Research in cognitive sciences is dictating that we can no longer rely on the presentation of scientific facts when building policy.

You're up there presenting to council the policy you just developed. You're confident in your baby: it's evidence-based, after all. You probably even wrote that in your report. You did your background research, accumulated and consolidated information. You poured over it and whittled down the data into tight policy statements. You completed what's considered the "problem-oriented approach" to writing policy. There was a gap, a problem. You resolved it. That's what your policy is based on. It's likely a failure.
Recently, a paper in the Policy Sciences journal used research in cognitive sciences to more fully understand the multifaceted nature of developing policy. The authors, Cairney and Weible, convey that the evidence-based approach to policy development does not consider the "too-messy link between cognitive and contextual explanations for action."

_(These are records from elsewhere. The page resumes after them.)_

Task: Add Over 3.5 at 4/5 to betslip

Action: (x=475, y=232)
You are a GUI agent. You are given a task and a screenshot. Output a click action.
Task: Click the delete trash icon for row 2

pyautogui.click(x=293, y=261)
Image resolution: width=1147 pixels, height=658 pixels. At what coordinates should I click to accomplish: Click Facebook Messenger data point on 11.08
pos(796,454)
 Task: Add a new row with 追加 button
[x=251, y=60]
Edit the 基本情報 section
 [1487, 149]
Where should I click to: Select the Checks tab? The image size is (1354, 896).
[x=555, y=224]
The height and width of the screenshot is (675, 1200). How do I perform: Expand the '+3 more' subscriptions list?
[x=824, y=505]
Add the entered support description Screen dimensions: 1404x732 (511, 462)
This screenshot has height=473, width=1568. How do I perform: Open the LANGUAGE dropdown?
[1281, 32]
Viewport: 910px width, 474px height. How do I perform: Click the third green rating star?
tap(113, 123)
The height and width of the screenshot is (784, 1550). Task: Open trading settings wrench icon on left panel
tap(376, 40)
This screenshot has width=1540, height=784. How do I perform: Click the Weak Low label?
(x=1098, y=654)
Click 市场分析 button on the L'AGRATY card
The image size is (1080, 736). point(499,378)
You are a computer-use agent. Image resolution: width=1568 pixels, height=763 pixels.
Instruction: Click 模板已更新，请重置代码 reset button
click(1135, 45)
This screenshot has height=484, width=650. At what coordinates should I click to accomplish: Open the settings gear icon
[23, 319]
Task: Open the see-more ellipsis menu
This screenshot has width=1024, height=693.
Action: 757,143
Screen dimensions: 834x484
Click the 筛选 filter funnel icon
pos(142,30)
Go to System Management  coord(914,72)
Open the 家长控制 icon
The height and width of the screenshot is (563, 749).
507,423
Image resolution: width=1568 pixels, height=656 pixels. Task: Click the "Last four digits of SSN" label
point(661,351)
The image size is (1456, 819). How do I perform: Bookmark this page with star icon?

We've long understood that there's a limit to what we can research to develop policy. Only recently, state Cairney and Weible, have we begun to draw on social and organizational psychology to understand how emotions act as informational short cuts and coexist with cognition. We're learning the importance of group processes in leveraging emotional decision-making over rational thought.
A policy scientist analyzing the literature in her field of research may understand its various dimensions and produce recommendations based on it, but the myriad contexts, including her own (ir)rationality, in which the policy is contextualized cannot be fully considered. This should be expected. As Cairney and Weible state, "Our value orientations change following interactions with people who reinforce or challenge our beliefs." We frame our research and are led by those principles as we prioritize the goals of our research.
The authors continue: "A policymaker's environment consists of a myriad of actors and factors: multiple policymakers and influencers spread across levels and types of government; the formal and informal institutions that guide their actions at each level; the networks they form; the ideas of beliefs that dominate the ways in which they think about problems and solutions; the biophysical and socio-economic conditions to which they respond; and the events that offer opportunities and shocks."
What's the result? The authors suggest its tempting to assume we know what makes our audience tick, but policy operates in a context outside the influence of any one person; it's influenced by the crowd. There are many ticks. Thus there's a balance between the rational need of evidence and irrational reality of where decisions about policy are made. We should be making "good enough" decisions in our policy prescriptions. We don't need to seek a rationally perfect depiction of reality.
"If people engage emotionally with information, there is no way to appeal to all audiences with the same information." What are the lessons for developing policy? We're storytellers. Policy authors should tell a simple story with a clear moral, be trustworthy and consider the power structures of politics. We should accept that developing policy is ultimately an output of irrationality (read, political). It isn't an objective relay of evidence.
Ultimately, the authors conclude, "the choice is not whether or not to focus on skillful persuasion which appeals to emotion, but how to do it most effectively while adhering to key ethical principles. Generating trust in the messenger and knowing your audience may be more important to success than presenting evidence."